- Relator(a)
- Ministro Marco Aurélio Bellizze
- Órgão julgador
- Terceira Turma
- Data do julgamento
- 14/02/2022
- Data de publicação
- 21/02/2022
STJ – Acórdão, Rel. Ministro Marco Aurélio Bellizze, Terceira Turma, j. 14/02/2022, p. 21/02/2022
AGRAVO INTERNO NO AGRAVO EM RECURSO ESPECIAL. AGRAVO DE INSTRUMENTO. VIOLAÇÃO AOS ARTS. 489 E 1.022 DO CPC/2015. NÃO OCORRÊNCIA. DESCONSIDERAÇÃO DA PERSONALIDADE JURÍDICA. REQUISITOS. AUSÊNCIA. INCIDÊNCIA DAS SÚMULAS 7 E 83 DO STJ. AGRAVO INTERNO IMPROVIDO. 1. Não ficou configurada a violação aos arts. 489 e 1.022 do CPC/2015, uma vez que o Tribunal de origem se manifestou de forma fundamentada sobre todas as questões necessárias para o deslinde da controvérsia. O mero inconformismo da parte com o julgamento contrário à sua pretensão não caracteriza falta de prestação jurisdicional. 2. Com efeito, a jurisprudência do Superior Tribunal de Justiça firmou o entendimento de que, nas hipóteses em que reconhecida a existência de grupo econômico e verificada confusão patrimonial entre as empresas, é possível desconsiderar a personalidade jurídica de uma empresa para responder por dívidas de outra, inclusive em cumprimento de sentença, sem que haja violação da coisa julgada.
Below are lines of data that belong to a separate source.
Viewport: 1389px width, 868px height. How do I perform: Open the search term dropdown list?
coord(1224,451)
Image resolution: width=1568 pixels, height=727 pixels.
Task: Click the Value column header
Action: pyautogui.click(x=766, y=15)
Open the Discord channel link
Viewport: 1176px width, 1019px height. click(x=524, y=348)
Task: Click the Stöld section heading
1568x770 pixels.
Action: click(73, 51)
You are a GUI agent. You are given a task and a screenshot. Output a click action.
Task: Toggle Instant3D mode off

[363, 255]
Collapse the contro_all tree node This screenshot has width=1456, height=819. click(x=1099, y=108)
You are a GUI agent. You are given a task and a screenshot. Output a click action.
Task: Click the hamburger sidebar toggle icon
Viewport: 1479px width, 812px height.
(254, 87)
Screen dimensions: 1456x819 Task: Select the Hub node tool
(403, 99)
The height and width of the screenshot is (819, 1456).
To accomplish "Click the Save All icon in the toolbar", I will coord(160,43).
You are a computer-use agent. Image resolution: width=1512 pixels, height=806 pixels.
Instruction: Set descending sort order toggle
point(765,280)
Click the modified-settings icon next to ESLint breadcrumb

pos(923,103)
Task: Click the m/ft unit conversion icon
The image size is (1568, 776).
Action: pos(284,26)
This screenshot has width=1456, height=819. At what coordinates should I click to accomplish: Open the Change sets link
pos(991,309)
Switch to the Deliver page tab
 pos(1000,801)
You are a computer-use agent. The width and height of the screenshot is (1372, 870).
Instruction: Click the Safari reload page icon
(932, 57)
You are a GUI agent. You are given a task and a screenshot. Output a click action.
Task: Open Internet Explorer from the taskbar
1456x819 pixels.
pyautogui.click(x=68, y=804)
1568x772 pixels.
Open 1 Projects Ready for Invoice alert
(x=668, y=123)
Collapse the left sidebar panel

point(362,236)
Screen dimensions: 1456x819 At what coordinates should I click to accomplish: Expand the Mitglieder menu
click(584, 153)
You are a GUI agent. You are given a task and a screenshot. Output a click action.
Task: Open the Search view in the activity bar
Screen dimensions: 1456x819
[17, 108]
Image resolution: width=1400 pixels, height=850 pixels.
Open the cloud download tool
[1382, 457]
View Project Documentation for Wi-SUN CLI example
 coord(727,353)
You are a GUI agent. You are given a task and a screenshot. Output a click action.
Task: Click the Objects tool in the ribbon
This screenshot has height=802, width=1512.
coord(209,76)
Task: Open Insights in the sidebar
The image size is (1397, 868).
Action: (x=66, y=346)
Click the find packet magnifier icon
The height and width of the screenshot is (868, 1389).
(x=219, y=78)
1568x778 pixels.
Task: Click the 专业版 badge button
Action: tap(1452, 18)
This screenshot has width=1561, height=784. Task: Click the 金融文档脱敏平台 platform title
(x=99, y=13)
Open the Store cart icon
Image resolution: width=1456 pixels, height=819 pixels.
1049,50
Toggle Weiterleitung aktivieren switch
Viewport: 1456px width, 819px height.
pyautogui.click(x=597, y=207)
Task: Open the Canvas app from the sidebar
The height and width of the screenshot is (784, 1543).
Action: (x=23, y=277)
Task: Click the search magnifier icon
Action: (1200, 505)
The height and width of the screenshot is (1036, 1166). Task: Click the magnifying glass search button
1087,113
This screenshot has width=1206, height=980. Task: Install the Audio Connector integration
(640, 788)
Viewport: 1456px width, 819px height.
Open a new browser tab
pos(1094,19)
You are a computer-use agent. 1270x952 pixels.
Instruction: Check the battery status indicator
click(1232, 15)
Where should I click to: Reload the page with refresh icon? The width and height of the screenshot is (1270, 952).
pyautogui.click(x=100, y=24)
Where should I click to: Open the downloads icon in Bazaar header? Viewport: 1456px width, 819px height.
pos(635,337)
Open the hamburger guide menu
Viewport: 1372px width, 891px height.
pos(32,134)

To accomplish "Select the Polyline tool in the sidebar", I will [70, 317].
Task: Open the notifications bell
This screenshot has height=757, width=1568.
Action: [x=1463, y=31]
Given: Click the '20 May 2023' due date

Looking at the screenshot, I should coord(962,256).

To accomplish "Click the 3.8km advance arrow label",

Precedentes. 3. Modificar o entendimento do Tribunal local, acerca da presença dos requisitos para desconsideração da personalidade jurídica, no caso, da confusão patrimonial, incorrerá em reexame de matéria fático-probatória, o que é inviável, devido ao óbice da Súmula 7/STJ. 4. Agravo interno improvido. (AgInt no AREsp n. 1.827.111/PR, relator Ministro Marco Aurélio Bellizze, Terceira Turma, julgado em 14/2/2022, DJe de 21/2/2022.)